Despite Airbnb’s recent evangelism at the Democratic National Convention, data throws a wrench in the company's narrative.

Airbnb tried to win over Democrats with a new study of theirs that claims millennials overwhelmingly love the company, and the sharing economy in general. However, taking a deeper look at millennial travel habits, Airbnb may not be quite as popular as it appears.

Resonance Report’s 2015 "Portrait of the U.S. Millennial Traveler" found that while 40 percent of millennials say they regularly use Airbnb, only 11 percent say they prefer it to other options. Hotels came in first place in preference with 54 percent, friends and family came in next with 37 percent, and camping came in third with 24 percent.

The reason why millennials prefer hotels isn’t that surprising.
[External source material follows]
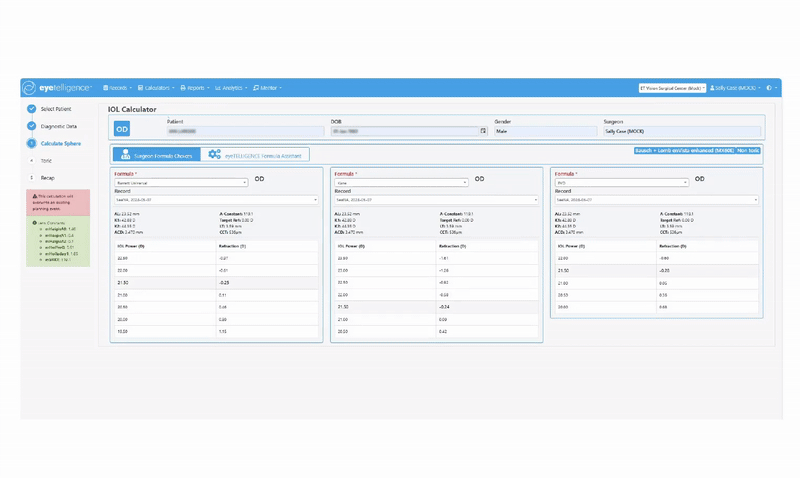
Task: Expand the Reports dropdown in navbar
Action: (195, 88)
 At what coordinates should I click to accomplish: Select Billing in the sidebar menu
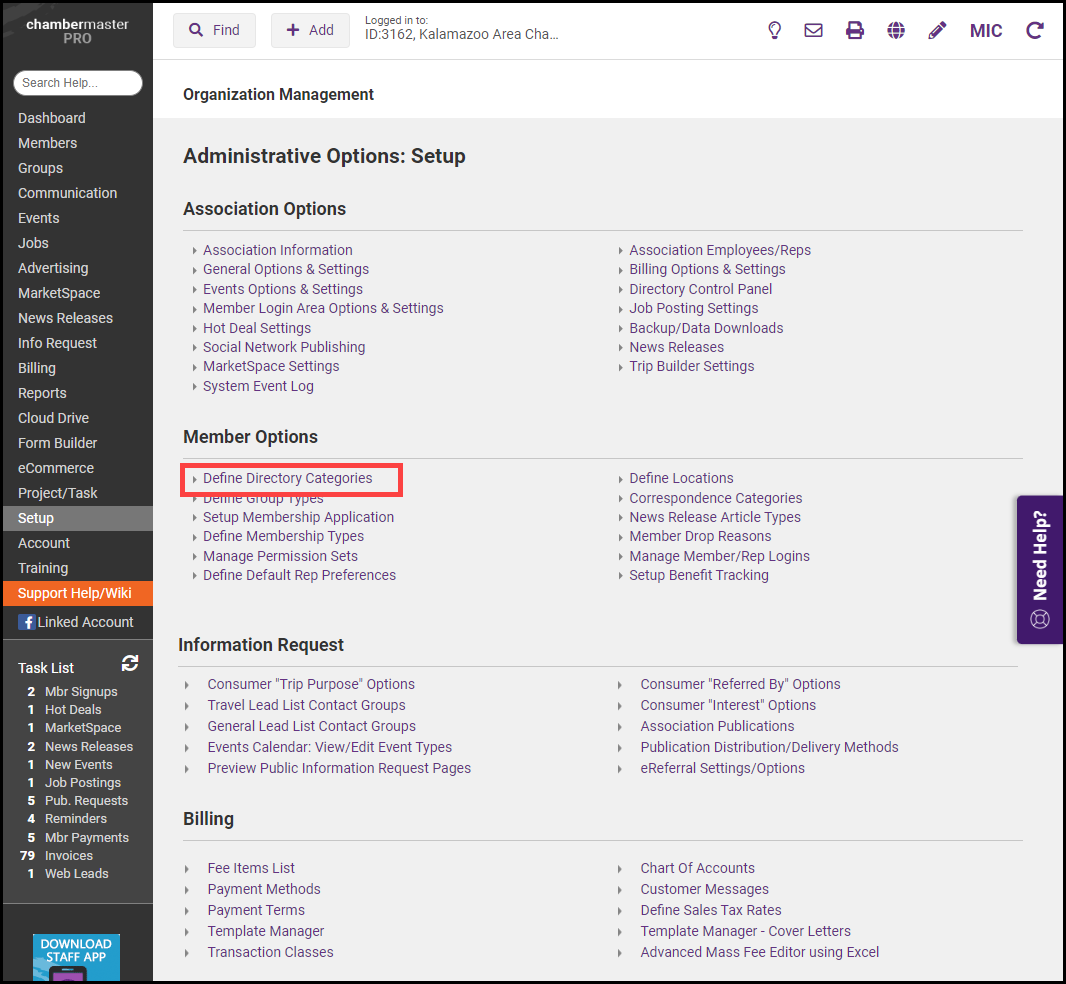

It’s all about the Wi-Fi: 58 percent of millennials say internet access is the biggest hotel feature, followed by privacy (48 percent), and the beach (42 percent).

To be fair, the Airbnb survey didn’t cover how often millennials use Airbnb or their preference for the service over more traditional travel options, like hotels. But you’d expect the millennial approval rating to coincide somewhat with their travel preferences and choices.
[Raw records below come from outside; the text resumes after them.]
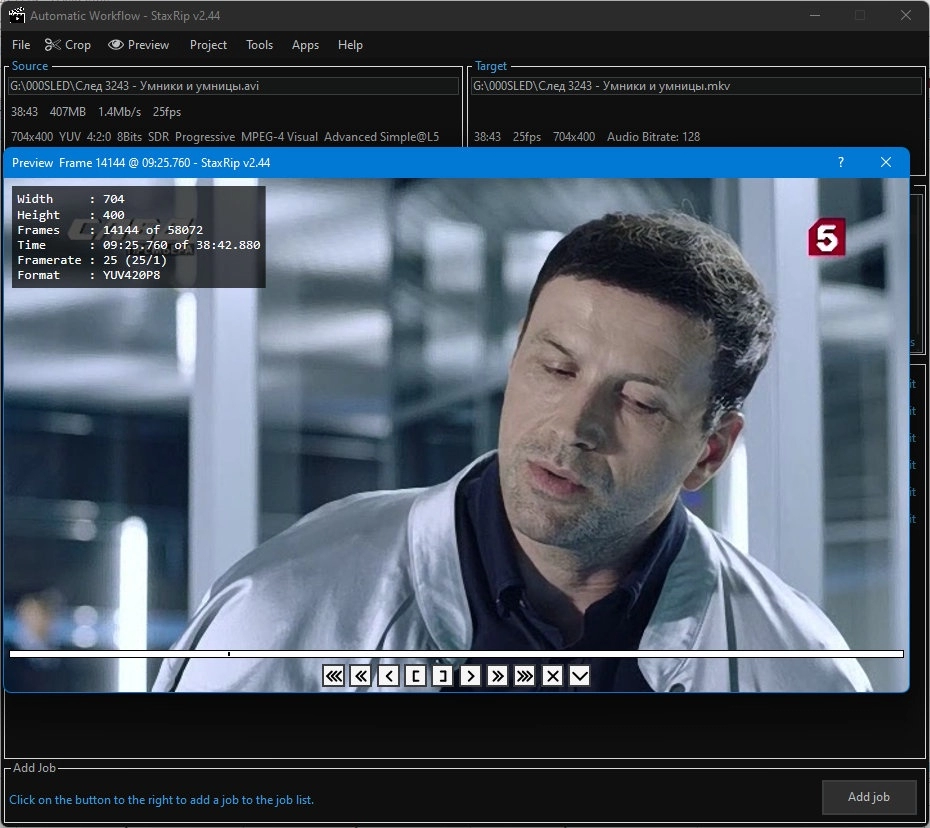Step back one frame in preview
The image size is (930, 828).
pyautogui.click(x=387, y=676)
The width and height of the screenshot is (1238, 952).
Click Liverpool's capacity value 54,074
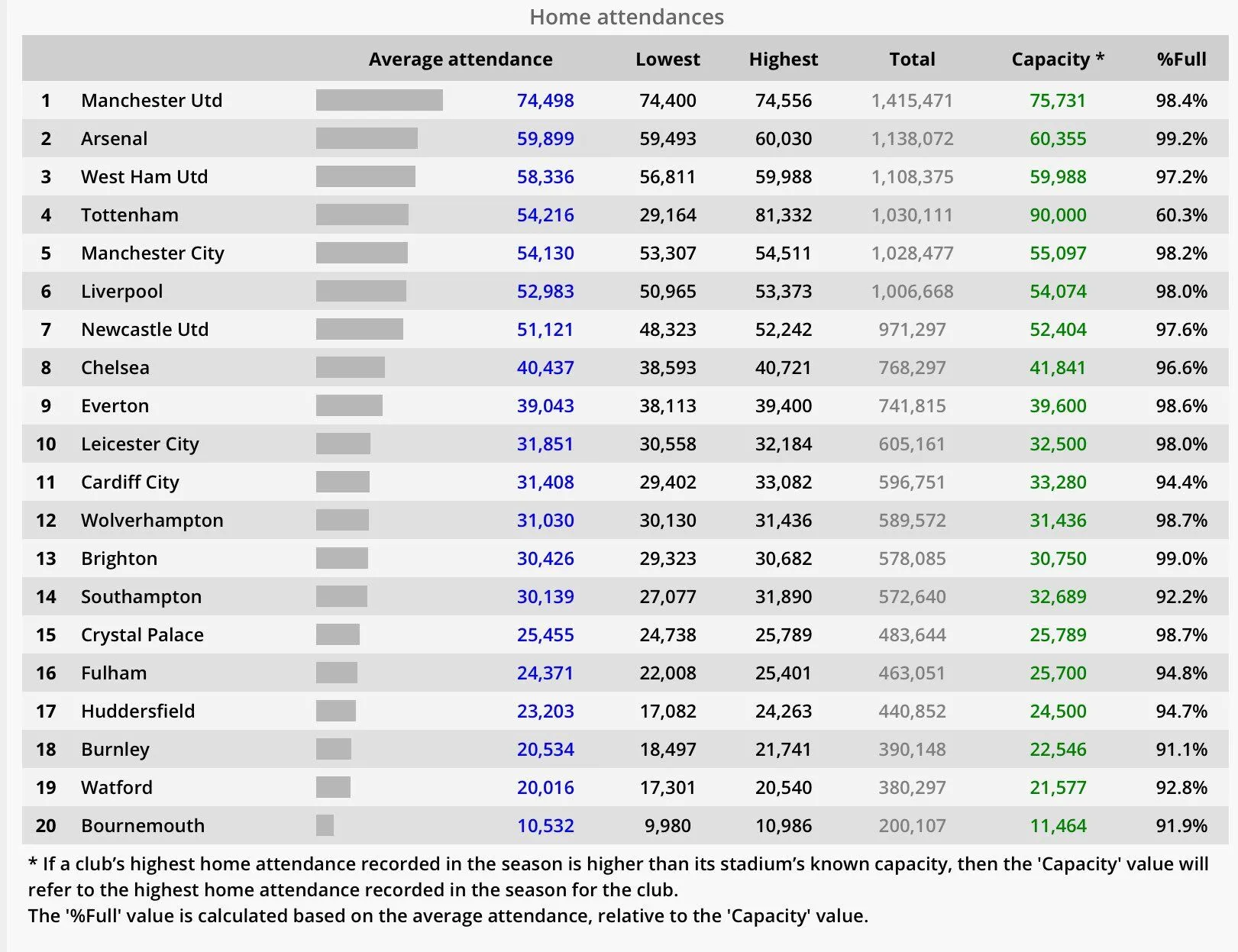[x=1057, y=291]
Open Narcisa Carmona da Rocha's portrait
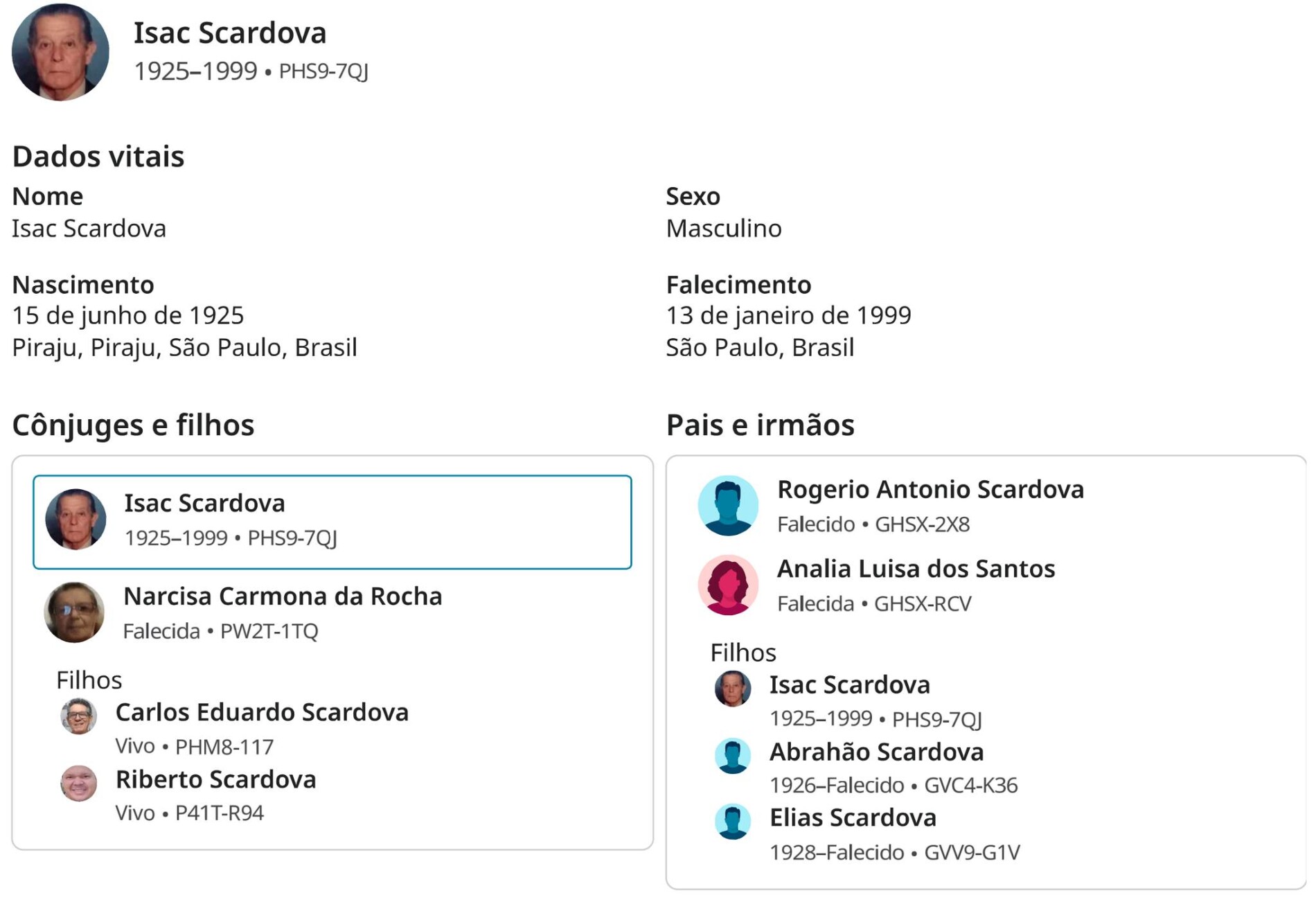The image size is (1316, 909). [74, 612]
Airbnb is trying to court Democrat support and millennials are the focal point of their wooing. Democrats are the company’s biggest threat, with their continual calls to regulate and make sure the company pays their “fair share” in taxes.

Calls for regulating Airbnb focus on the company’s effect on housing costs and hosts who rent out multiple houses. Despite Airbnb claims that it allows hosts to gain extra income without disrupting affordable housing and neighborhoods, an independent analysis found that over 40 percent of Airbnb’s business is made up of hosts renting out multiple listings. The company has also been accused of “purging” over 1,000 listings before releasing its New York City data. A real-estate developer, in a leaked memo, estimated that by renting to Airbnb tourists instead of locals, landlords could double their earnings.

Convincing Democrats that Airbnb should be treated as a friend could go a long way in reducing regulatory threats. The problem is, Airbnb has painted themselves as an income-inequality fighter, but it doesn’t have the data to back up that claim.

For Republicans, who usually approve of the sharing economy and its disruption of monopolized and stagnant industries, this doesn't present much of a problem. Let people run their businesses on Airbnb. If they provide a better service than local hotels then they deserve to keep operating. It’s the basis of the free market.

But for Democrats, who have a history of critiquing the sharing economy, priorities align differently. If Airbnb says they help alleviate income inequality, but the data doesn’t match up, Democrats are going to have a hard time supporting it.